*Task statement:*
Say how many lines in the records contain the string "each", giving the number by itself.

=== Material supplied ===

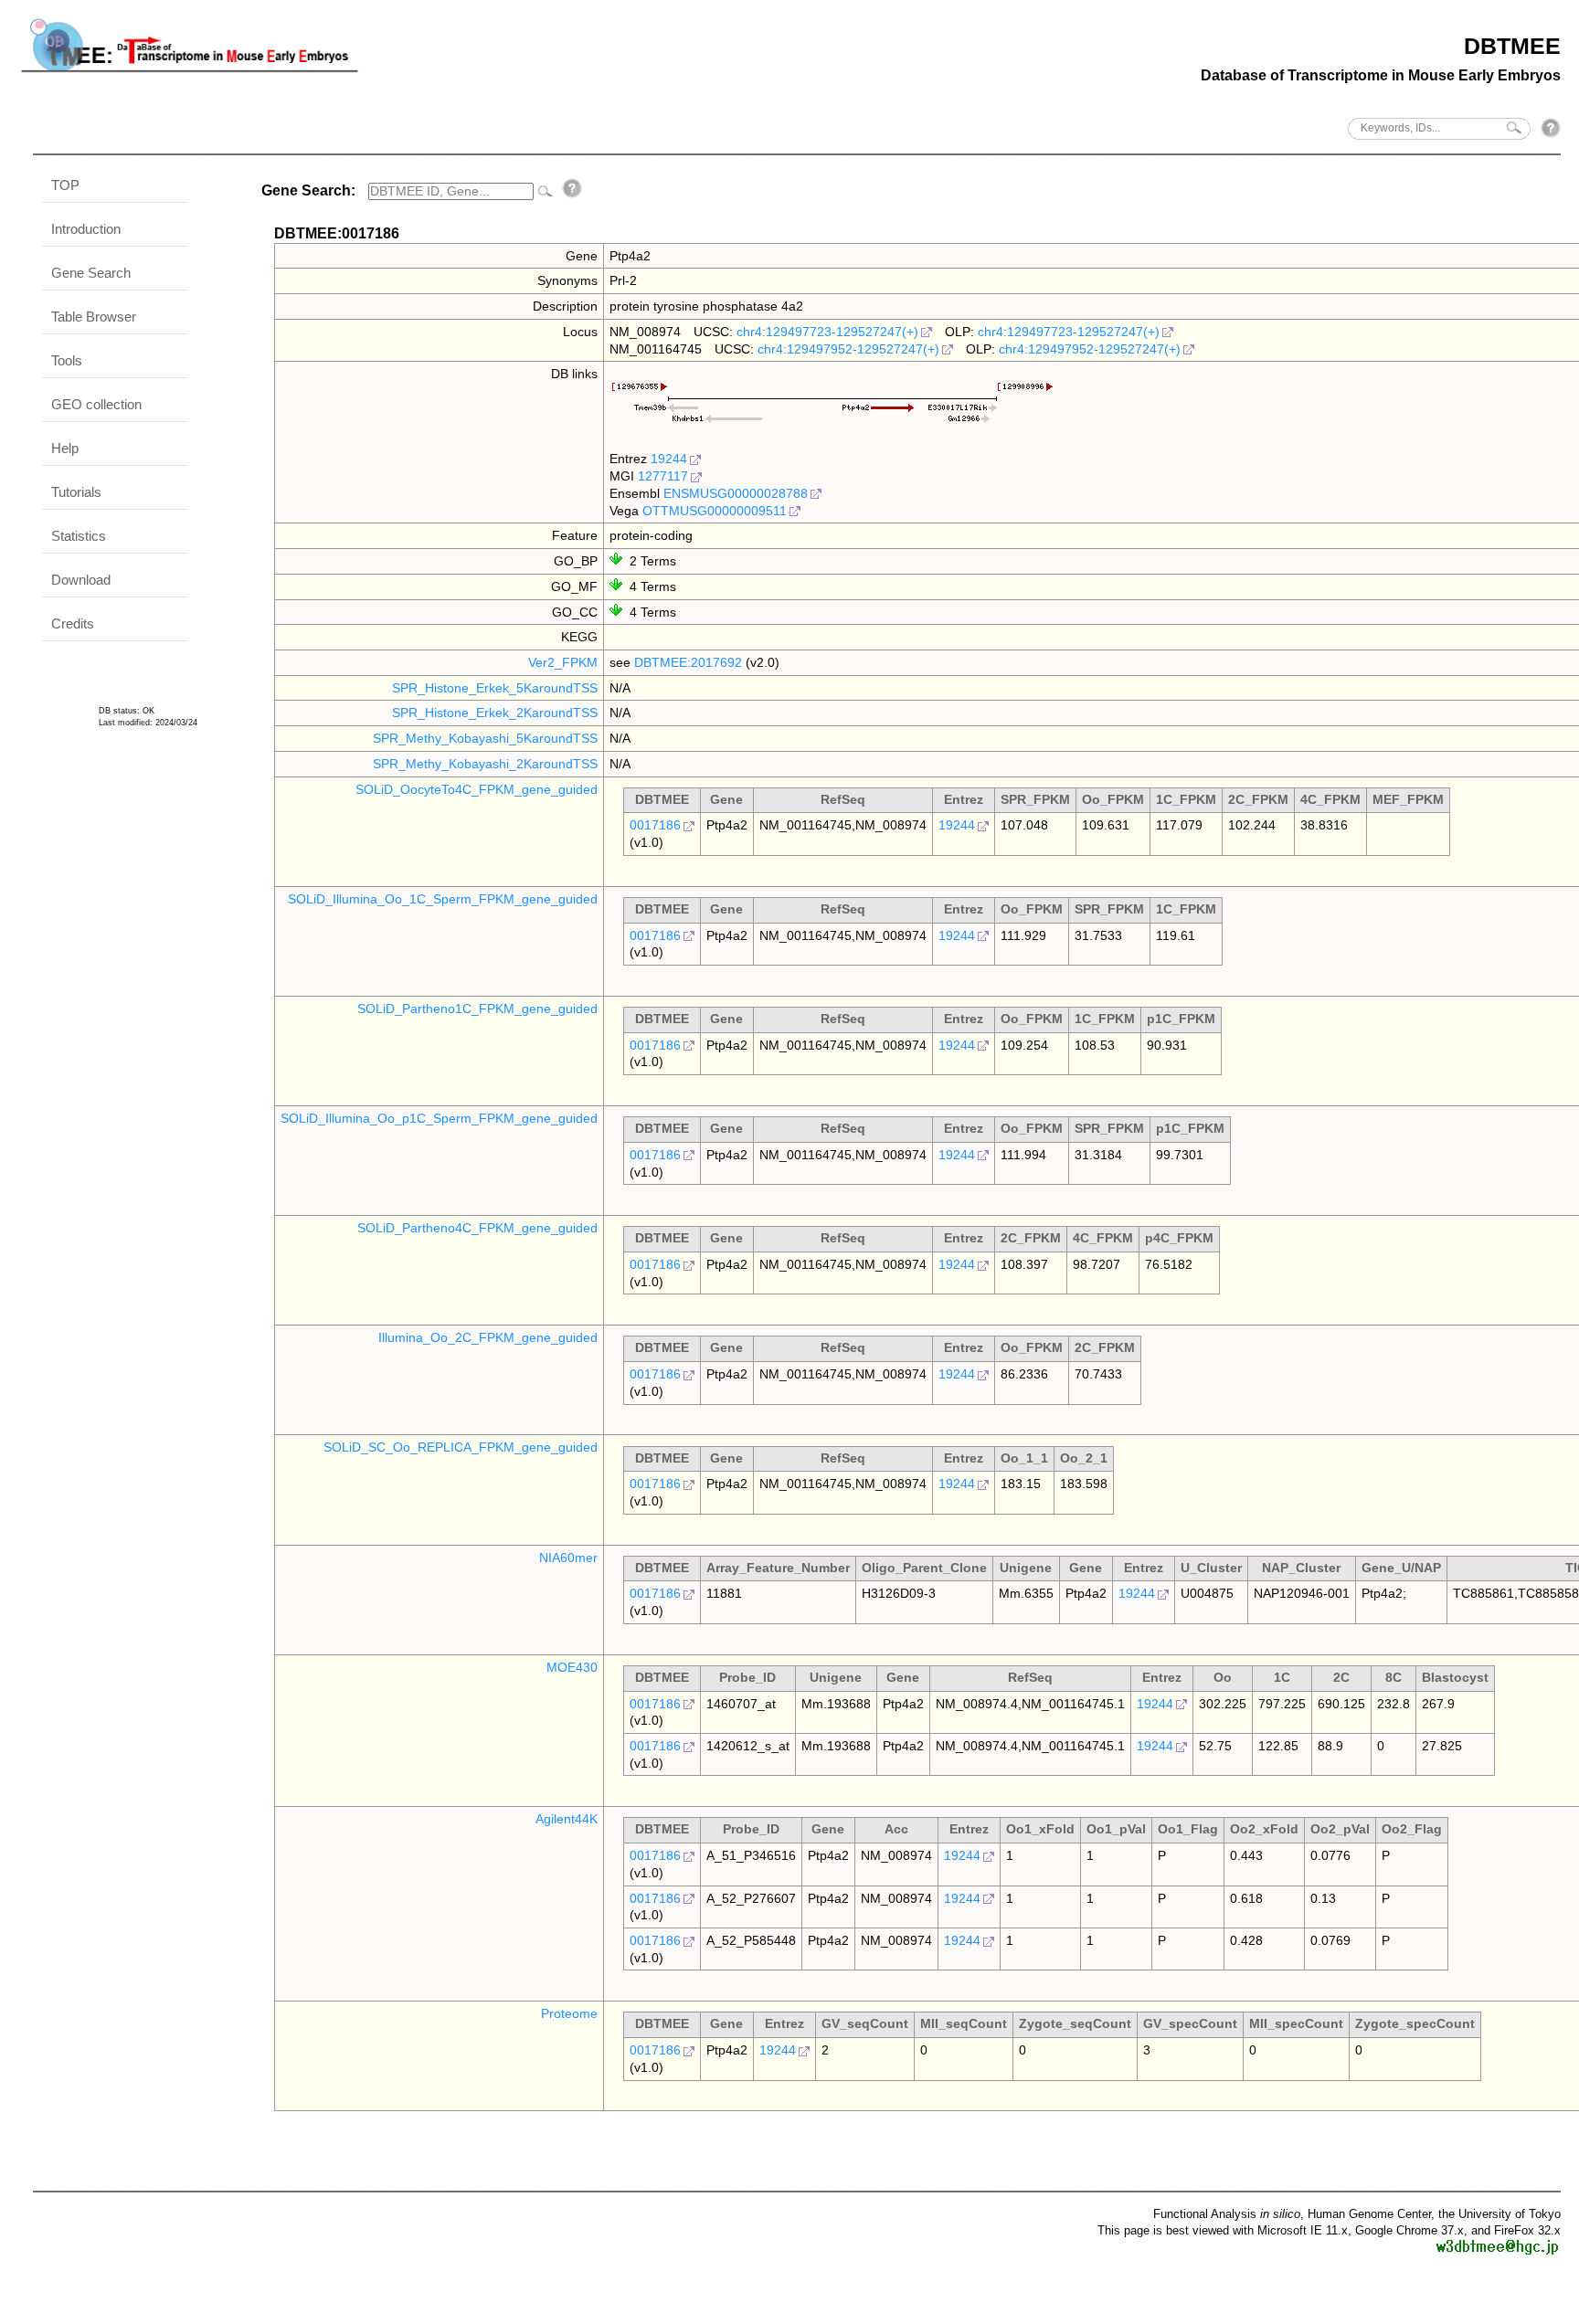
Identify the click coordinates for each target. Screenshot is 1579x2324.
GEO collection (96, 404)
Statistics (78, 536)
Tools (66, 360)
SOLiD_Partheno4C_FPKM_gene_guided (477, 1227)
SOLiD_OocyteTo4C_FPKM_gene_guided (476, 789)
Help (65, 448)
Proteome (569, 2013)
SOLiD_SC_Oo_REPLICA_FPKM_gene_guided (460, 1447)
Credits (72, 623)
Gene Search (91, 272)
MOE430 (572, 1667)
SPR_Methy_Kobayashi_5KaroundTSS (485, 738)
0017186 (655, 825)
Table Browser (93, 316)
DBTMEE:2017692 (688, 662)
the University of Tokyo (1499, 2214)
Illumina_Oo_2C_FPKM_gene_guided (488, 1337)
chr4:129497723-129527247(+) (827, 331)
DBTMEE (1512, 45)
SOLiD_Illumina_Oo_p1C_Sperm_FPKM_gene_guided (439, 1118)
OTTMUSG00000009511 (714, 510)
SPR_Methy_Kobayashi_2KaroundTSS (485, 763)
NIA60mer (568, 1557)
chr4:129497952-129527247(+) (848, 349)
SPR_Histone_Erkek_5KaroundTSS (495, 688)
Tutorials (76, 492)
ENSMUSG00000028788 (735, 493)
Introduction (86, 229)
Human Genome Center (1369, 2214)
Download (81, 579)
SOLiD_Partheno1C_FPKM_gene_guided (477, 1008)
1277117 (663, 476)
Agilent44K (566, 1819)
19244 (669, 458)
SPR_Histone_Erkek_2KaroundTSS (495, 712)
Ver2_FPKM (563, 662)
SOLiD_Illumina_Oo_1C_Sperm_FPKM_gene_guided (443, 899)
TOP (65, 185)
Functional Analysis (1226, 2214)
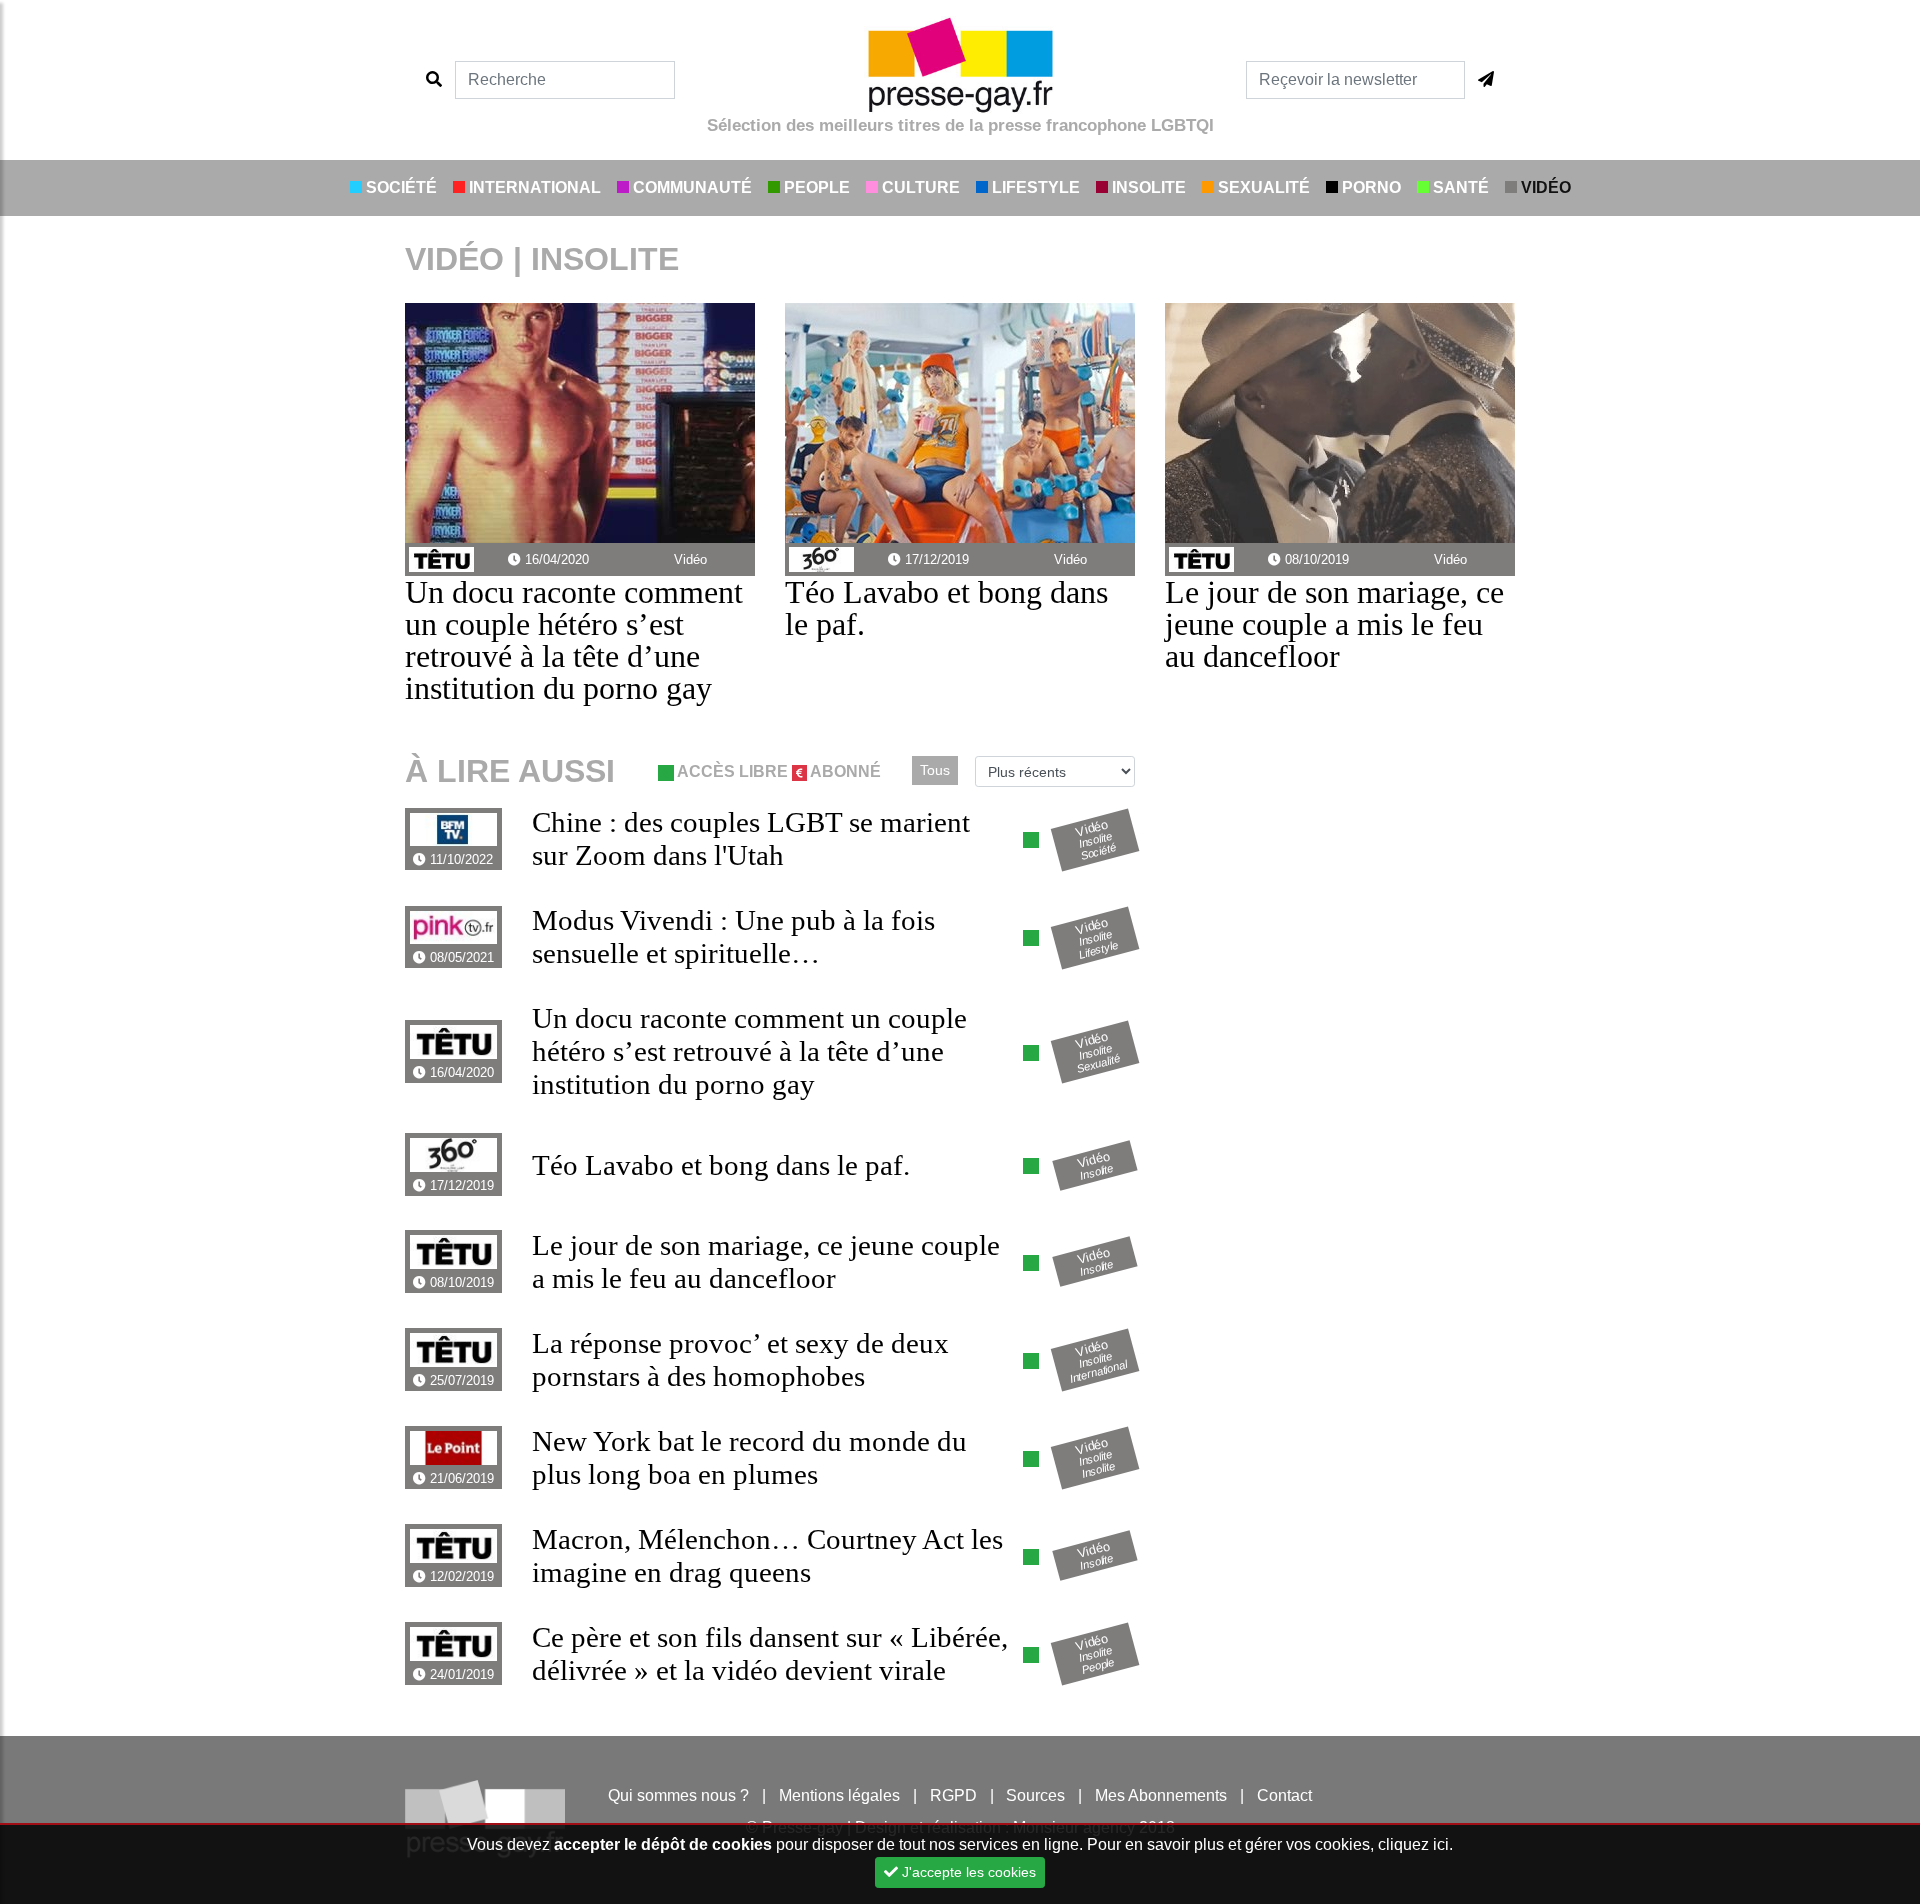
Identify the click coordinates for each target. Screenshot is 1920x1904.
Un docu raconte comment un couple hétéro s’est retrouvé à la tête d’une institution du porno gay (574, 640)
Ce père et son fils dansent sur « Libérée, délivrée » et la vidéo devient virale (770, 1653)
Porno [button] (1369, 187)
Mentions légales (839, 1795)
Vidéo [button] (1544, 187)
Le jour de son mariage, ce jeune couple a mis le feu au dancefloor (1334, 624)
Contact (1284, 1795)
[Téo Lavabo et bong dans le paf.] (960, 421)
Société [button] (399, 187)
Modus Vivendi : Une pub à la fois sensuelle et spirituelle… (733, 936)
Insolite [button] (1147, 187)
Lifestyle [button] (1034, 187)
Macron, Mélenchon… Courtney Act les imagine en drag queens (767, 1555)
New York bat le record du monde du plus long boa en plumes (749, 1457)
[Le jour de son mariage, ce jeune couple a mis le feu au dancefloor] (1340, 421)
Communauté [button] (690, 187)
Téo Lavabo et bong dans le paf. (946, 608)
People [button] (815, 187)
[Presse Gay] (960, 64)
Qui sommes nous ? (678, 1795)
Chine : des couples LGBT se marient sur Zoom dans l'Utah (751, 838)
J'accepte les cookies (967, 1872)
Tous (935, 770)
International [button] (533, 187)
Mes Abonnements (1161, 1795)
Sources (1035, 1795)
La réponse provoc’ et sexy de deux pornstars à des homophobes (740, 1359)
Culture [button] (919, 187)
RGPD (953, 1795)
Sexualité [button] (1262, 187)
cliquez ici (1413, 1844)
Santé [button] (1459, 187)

===

*Task output:*
2